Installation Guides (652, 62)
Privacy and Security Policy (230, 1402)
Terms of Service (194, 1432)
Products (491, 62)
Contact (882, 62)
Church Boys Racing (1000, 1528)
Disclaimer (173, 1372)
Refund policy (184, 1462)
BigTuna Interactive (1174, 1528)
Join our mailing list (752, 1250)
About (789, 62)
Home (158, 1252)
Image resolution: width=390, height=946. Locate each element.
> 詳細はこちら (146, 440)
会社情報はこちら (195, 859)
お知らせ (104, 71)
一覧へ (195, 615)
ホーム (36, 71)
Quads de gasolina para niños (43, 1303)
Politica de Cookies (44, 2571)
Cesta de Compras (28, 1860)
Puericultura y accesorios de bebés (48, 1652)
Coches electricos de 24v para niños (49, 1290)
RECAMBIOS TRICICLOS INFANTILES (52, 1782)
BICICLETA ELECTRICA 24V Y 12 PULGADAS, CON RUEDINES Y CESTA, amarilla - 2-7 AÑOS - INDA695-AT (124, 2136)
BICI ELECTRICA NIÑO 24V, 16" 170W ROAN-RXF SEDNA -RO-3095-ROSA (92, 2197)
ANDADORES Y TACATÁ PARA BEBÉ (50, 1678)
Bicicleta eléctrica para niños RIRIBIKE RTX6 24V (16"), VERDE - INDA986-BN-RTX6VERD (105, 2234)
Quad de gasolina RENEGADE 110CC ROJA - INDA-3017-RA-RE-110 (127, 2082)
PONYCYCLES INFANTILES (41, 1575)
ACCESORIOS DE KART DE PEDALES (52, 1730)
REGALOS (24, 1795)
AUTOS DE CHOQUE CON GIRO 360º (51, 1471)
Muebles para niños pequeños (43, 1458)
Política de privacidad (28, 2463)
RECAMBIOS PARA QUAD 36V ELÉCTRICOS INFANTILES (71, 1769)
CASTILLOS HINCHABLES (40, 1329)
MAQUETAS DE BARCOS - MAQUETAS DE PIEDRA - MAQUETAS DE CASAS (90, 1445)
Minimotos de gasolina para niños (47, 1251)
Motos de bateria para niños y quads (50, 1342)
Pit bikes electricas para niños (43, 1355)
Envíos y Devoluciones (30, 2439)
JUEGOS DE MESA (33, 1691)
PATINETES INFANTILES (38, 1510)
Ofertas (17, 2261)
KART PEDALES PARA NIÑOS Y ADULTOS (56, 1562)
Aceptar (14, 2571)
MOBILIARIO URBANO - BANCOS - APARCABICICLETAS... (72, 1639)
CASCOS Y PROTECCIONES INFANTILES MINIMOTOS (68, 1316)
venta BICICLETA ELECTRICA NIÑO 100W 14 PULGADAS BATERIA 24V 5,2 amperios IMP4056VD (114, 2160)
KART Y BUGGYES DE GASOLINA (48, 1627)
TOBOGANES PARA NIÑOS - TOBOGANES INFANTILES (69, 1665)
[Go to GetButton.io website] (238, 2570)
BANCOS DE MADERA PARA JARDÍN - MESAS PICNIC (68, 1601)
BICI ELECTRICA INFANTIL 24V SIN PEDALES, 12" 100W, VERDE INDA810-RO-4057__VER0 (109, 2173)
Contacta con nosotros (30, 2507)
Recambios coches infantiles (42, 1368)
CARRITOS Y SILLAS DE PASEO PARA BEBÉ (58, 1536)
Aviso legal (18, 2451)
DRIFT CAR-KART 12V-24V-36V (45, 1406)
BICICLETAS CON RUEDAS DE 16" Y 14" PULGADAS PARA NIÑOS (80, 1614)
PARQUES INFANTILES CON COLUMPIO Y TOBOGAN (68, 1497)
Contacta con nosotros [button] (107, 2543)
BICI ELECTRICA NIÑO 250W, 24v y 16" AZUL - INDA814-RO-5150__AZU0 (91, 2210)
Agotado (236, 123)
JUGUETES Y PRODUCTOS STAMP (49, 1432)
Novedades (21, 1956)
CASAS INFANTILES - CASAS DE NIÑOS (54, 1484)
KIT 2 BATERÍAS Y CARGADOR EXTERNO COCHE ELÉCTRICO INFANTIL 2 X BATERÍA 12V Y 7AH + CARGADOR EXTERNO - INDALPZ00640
————
• _Problem to work on_: From the data above, output exactly the lines between the one containing "RECAMBIOS PARA QUAD" and the one containing "CASAS INFANTILES - CASAS DE NIÑOS (54, 1484)", counting both of them.

• _Your response_:
RECAMBIOS PARA QUAD 36V ELÉCTRICOS INFANTILES (71, 1769)
CASTILLOS HINCHABLES (40, 1329)
MAQUETAS DE BARCOS - MAQUETAS DE PIEDRA - MAQUETAS DE CASAS (90, 1445)
Minimotos de gasolina para niños (47, 1251)
Motos de bateria para niños y quads (50, 1342)
Pit bikes electricas para niños (43, 1355)
Envíos y Devoluciones (30, 2439)
JUEGOS DE MESA (33, 1691)
PATINETES INFANTILES (38, 1510)
Ofertas (17, 2261)
KART PEDALES PARA NIÑOS Y ADULTOS (56, 1562)
Aceptar (14, 2571)
MOBILIARIO URBANO - BANCOS - APARCABICICLETAS... (72, 1639)
CASCOS Y PROTECCIONES INFANTILES MINIMOTOS (68, 1316)
venta BICICLETA ELECTRICA NIÑO 100W 14 PULGADAS BATERIA 24V 5,2 amperios IMP4056VD (114, 2160)
KART Y BUGGYES DE GASOLINA (48, 1627)
TOBOGANES PARA NIÑOS - TOBOGANES INFANTILES (69, 1665)
[Go to GetButton.io website] (238, 2570)
BANCOS DE MADERA PARA JARDÍN - MESAS PICNIC (68, 1601)
BICI ELECTRICA INFANTIL 24V SIN PEDALES, 12" 100W, VERDE INDA810-RO-4057__VER0 (109, 2173)
Contacta con nosotros (30, 2507)
Recambios coches infantiles (42, 1368)
CARRITOS Y SILLAS DE PASEO PARA BEBÉ (58, 1536)
Aviso legal (18, 2451)
DRIFT CAR-KART 12V-24V-36V (45, 1406)
BICICLETAS CON RUEDAS DE 16" Y 14" PULGADAS PARA NIÑOS (80, 1614)
PARQUES INFANTILES CON COLUMPIO Y TOBOGAN (68, 1497)
Contacta con nosotros [button] (107, 2543)
BICI ELECTRICA NIÑO 250W, 24v y 16" AZUL - INDA814-RO-5150__AZU0 (91, 2210)
Agotado (236, 123)
JUGUETES Y PRODUCTOS STAMP (49, 1432)
Novedades (21, 1956)
CASAS INFANTILES - CASAS DE NIÑOS (54, 1484)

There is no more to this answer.